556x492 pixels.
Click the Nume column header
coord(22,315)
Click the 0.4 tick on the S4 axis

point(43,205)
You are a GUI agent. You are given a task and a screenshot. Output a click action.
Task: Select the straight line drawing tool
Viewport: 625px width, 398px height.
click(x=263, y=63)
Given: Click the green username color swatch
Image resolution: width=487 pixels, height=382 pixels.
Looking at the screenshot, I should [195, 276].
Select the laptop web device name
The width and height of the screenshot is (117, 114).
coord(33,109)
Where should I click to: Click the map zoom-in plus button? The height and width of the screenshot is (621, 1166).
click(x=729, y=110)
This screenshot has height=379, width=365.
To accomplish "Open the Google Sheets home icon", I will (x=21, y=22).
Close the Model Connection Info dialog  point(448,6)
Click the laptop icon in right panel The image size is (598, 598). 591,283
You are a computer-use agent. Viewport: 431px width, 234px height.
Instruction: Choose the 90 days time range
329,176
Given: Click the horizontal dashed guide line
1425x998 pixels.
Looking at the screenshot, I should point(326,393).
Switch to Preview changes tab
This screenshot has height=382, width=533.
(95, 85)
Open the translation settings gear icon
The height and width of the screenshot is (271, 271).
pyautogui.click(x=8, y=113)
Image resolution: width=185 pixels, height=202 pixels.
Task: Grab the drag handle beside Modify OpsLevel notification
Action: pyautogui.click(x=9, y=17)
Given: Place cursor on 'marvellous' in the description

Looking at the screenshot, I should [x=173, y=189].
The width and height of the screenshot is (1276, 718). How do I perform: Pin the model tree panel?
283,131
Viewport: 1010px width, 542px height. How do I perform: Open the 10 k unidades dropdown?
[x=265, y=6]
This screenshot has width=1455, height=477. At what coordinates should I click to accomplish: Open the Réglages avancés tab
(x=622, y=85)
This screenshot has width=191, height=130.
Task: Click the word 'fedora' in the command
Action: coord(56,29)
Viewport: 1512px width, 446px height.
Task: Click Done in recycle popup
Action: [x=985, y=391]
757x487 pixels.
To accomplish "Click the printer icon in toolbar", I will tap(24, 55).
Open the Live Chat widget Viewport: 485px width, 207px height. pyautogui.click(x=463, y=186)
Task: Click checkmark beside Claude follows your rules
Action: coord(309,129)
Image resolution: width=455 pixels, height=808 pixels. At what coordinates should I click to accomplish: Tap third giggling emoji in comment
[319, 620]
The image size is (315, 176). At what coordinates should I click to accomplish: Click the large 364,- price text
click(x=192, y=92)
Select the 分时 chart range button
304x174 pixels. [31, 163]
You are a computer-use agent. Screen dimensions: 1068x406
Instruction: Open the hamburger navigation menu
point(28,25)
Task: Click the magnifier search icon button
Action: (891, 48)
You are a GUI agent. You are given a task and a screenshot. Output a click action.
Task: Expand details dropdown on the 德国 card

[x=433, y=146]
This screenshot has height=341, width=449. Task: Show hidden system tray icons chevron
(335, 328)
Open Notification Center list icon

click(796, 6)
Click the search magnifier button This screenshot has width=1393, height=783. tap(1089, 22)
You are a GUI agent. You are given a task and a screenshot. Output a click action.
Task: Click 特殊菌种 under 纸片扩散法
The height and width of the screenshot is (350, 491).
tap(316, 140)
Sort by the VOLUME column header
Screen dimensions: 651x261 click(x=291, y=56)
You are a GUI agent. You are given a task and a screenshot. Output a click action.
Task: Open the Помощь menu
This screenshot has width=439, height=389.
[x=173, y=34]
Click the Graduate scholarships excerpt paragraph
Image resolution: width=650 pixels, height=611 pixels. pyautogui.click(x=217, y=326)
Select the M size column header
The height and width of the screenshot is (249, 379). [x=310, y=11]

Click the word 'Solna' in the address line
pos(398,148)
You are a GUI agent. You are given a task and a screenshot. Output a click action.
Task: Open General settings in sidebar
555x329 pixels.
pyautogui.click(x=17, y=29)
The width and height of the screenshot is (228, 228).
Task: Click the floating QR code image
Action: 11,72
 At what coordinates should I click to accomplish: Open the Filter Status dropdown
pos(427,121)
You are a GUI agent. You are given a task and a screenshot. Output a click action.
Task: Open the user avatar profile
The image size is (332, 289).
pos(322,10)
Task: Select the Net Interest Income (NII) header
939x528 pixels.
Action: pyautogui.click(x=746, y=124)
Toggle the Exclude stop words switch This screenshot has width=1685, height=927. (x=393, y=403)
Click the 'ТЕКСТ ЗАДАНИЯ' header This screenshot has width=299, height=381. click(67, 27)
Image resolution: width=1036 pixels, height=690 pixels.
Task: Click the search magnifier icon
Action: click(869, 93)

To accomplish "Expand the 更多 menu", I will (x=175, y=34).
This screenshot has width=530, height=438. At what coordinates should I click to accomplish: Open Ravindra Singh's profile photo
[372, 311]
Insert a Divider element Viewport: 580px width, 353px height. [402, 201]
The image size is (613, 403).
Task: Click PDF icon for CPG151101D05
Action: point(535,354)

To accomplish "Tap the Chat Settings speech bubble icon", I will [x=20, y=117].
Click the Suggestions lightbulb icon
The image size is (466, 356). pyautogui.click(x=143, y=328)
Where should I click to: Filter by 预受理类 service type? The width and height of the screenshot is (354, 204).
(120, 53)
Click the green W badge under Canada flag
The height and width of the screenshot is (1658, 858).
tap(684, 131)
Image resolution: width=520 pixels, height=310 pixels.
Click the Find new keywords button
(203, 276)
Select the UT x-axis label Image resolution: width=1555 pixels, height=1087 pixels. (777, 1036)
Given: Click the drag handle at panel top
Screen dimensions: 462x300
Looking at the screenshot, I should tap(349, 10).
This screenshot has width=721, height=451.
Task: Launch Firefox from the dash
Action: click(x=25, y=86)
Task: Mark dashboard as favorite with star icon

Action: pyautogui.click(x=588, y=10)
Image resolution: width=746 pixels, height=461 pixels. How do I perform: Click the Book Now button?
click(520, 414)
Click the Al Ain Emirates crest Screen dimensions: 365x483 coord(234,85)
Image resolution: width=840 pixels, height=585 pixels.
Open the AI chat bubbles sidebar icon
# # # # # # #
■ What is being asked
Write each record above out again exactly as it reads.

■ Expected output
556x492 pixels.
Click the Nume column header
coord(22,315)
Click the 0.4 tick on the S4 axis

point(43,205)
You are a GUI agent. You are given a task and a screenshot. Output a click action.
Task: Select the straight line drawing tool
Viewport: 625px width, 398px height.
click(x=263, y=63)
Given: Click the green username color swatch
Image resolution: width=487 pixels, height=382 pixels.
Looking at the screenshot, I should [195, 276].
Select the laptop web device name
The width and height of the screenshot is (117, 114).
coord(33,109)
Where should I click to: Click the map zoom-in plus button? The height and width of the screenshot is (621, 1166).
click(x=729, y=110)
This screenshot has height=379, width=365.
To accomplish "Open the Google Sheets home icon", I will (x=21, y=22).
Close the Model Connection Info dialog  point(448,6)
Click the laptop icon in right panel The image size is (598, 598). 591,283
You are a computer-use agent. Viewport: 431px width, 234px height.
Instruction: Choose the 90 days time range
329,176
Given: Click the horizontal dashed guide line
1425x998 pixels.
Looking at the screenshot, I should point(326,393).
Switch to Preview changes tab
This screenshot has height=382, width=533.
(95, 85)
Open the translation settings gear icon
The height and width of the screenshot is (271, 271).
pyautogui.click(x=8, y=113)
Image resolution: width=185 pixels, height=202 pixels.
Task: Grab the drag handle beside Modify OpsLevel notification
Action: pyautogui.click(x=9, y=17)
Given: Place cursor on 'marvellous' in the description

Looking at the screenshot, I should [x=173, y=189].
The width and height of the screenshot is (1276, 718). How do I perform: Pin the model tree panel?
283,131
Viewport: 1010px width, 542px height. How do I perform: Open the 10 k unidades dropdown?
[x=265, y=6]
This screenshot has width=1455, height=477. At what coordinates should I click to accomplish: Open the Réglages avancés tab
(x=622, y=85)
This screenshot has width=191, height=130.
Task: Click the word 'fedora' in the command
Action: coord(56,29)
Viewport: 1512px width, 446px height.
Task: Click Done in recycle popup
Action: [x=985, y=391]
757x487 pixels.
To accomplish "Click the printer icon in toolbar", I will tap(24, 55).
Open the Live Chat widget Viewport: 485px width, 207px height. pyautogui.click(x=463, y=186)
Task: Click checkmark beside Claude follows your rules
Action: coord(309,129)
Image resolution: width=455 pixels, height=808 pixels. At what coordinates should I click to accomplish: Tap third giggling emoji in comment
[319, 620]
The image size is (315, 176). At what coordinates should I click to accomplish: Click the large 364,- price text
click(x=192, y=92)
Select the 分时 chart range button
304x174 pixels. [31, 163]
You are a computer-use agent. Screen dimensions: 1068x406
Instruction: Open the hamburger navigation menu
point(28,25)
Task: Click the magnifier search icon button
Action: (891, 48)
You are a GUI agent. You are given a task and a screenshot. Output a click action.
Task: Expand details dropdown on the 德国 card

[x=433, y=146]
This screenshot has height=341, width=449. Task: Show hidden system tray icons chevron
(335, 328)
Open Notification Center list icon

click(796, 6)
Click the search magnifier button This screenshot has width=1393, height=783. tap(1089, 22)
You are a GUI agent. You are given a task and a screenshot. Output a click action.
Task: Click 特殊菌种 under 纸片扩散法
The height and width of the screenshot is (350, 491).
tap(316, 140)
Sort by the VOLUME column header
Screen dimensions: 651x261 click(x=291, y=56)
You are a GUI agent. You are given a task and a screenshot. Output a click action.
Task: Open the Помощь menu
This screenshot has width=439, height=389.
[x=173, y=34]
Click the Graduate scholarships excerpt paragraph
Image resolution: width=650 pixels, height=611 pixels. pyautogui.click(x=217, y=326)
Select the M size column header
The height and width of the screenshot is (249, 379). [x=310, y=11]

Click the word 'Solna' in the address line
pos(398,148)
You are a GUI agent. You are given a task and a screenshot. Output a click action.
Task: Open General settings in sidebar
555x329 pixels.
pyautogui.click(x=17, y=29)
The width and height of the screenshot is (228, 228).
Task: Click the floating QR code image
Action: 11,72
 At what coordinates should I click to accomplish: Open the Filter Status dropdown
pos(427,121)
You are a GUI agent. You are given a task and a screenshot. Output a click action.
Task: Open the user avatar profile
The image size is (332, 289).
pos(322,10)
Task: Select the Net Interest Income (NII) header
939x528 pixels.
Action: pyautogui.click(x=746, y=124)
Toggle the Exclude stop words switch This screenshot has width=1685, height=927. (x=393, y=403)
Click the 'ТЕКСТ ЗАДАНИЯ' header This screenshot has width=299, height=381. click(67, 27)
Image resolution: width=1036 pixels, height=690 pixels.
Task: Click the search magnifier icon
Action: click(869, 93)

To accomplish "Expand the 更多 menu", I will (x=175, y=34).
This screenshot has width=530, height=438. At what coordinates should I click to accomplish: Open Ravindra Singh's profile photo
[372, 311]
Insert a Divider element Viewport: 580px width, 353px height. [402, 201]
The image size is (613, 403).
Task: Click PDF icon for CPG151101D05
Action: point(535,354)

To accomplish "Tap the Chat Settings speech bubble icon", I will [x=20, y=117].
Click the Suggestions lightbulb icon
The image size is (466, 356). pyautogui.click(x=143, y=328)
Where should I click to: Filter by 预受理类 service type? The width and height of the screenshot is (354, 204).
(120, 53)
Click the green W badge under Canada flag
The height and width of the screenshot is (1658, 858).
tap(684, 131)
Image resolution: width=520 pixels, height=310 pixels.
Click the Find new keywords button
(203, 276)
Select the UT x-axis label Image resolution: width=1555 pixels, height=1087 pixels. (777, 1036)
Given: Click the drag handle at panel top
Screen dimensions: 462x300
Looking at the screenshot, I should tap(349, 10).
This screenshot has width=721, height=451.
Task: Launch Firefox from the dash
Action: click(x=25, y=86)
Task: Mark dashboard as favorite with star icon

Action: pyautogui.click(x=588, y=10)
Image resolution: width=746 pixels, height=461 pixels. How do I perform: Click the Book Now button?
click(520, 414)
Click the Al Ain Emirates crest Screen dimensions: 365x483 coord(234,85)
Image resolution: width=840 pixels, height=585 pixels.
Open the AI chat bubbles sidebar icon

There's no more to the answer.